## What is needed
Reproduce the lines below exactly, starting at the one containing "Click the left scroll arrow in res.txt" and stopping at the final line.

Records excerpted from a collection
/---
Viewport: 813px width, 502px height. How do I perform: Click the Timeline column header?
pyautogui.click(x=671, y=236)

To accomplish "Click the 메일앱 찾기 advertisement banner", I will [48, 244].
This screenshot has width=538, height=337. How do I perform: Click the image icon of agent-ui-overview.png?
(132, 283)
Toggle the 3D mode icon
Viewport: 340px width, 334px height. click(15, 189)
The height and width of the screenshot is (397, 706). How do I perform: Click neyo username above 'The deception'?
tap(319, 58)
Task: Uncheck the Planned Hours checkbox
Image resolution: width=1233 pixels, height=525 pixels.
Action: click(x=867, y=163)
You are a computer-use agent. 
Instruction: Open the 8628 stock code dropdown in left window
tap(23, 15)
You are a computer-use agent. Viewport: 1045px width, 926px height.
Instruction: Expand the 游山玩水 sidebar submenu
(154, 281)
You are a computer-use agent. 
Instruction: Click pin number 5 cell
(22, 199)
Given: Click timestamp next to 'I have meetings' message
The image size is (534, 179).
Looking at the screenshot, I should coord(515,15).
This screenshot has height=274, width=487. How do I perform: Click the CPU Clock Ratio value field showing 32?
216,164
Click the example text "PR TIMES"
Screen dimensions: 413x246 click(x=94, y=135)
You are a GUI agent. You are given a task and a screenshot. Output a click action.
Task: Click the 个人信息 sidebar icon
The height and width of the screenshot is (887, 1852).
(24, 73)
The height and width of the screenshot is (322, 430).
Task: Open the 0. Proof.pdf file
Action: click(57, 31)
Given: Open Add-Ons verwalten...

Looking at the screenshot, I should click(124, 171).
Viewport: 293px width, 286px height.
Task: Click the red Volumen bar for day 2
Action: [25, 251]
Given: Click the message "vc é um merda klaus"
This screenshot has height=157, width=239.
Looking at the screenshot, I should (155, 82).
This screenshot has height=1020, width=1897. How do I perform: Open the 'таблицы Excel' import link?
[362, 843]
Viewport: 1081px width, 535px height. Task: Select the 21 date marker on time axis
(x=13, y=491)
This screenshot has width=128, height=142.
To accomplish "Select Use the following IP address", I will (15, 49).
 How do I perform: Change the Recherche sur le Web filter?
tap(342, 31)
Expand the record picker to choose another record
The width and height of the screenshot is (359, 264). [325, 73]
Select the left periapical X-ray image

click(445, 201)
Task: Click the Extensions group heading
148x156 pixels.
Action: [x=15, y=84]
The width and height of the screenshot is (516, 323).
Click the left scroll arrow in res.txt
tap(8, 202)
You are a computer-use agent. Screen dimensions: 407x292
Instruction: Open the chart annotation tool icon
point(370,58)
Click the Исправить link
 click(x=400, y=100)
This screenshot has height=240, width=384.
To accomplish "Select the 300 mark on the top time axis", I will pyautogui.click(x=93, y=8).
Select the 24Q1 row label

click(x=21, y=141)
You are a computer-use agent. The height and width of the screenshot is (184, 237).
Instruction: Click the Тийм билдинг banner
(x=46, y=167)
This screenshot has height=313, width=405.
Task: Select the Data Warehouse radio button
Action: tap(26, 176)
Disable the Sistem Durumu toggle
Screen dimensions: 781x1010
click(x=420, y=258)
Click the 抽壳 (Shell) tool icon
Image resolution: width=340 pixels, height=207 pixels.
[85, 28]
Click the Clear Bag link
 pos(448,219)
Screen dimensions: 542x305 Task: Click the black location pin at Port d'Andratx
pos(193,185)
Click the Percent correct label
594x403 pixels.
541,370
\---
## Result of the exercise
Click the left scroll arrow in res.txt
tap(8, 202)
You are a computer-use agent. Screen dimensions: 407x292
Instruction: Open the chart annotation tool icon
point(370,58)
Click the Исправить link
 click(x=400, y=100)
This screenshot has height=240, width=384.
To accomplish "Select the 300 mark on the top time axis", I will pyautogui.click(x=93, y=8).
Select the 24Q1 row label

click(x=21, y=141)
You are a computer-use agent. The height and width of the screenshot is (184, 237).
Instruction: Click the Тийм билдинг banner
(x=46, y=167)
This screenshot has height=313, width=405.
Task: Select the Data Warehouse radio button
Action: tap(26, 176)
Disable the Sistem Durumu toggle
Screen dimensions: 781x1010
click(x=420, y=258)
Click the 抽壳 (Shell) tool icon
Image resolution: width=340 pixels, height=207 pixels.
[85, 28]
Click the Clear Bag link
 pos(448,219)
Screen dimensions: 542x305 Task: Click the black location pin at Port d'Andratx
pos(193,185)
Click the Percent correct label
594x403 pixels.
541,370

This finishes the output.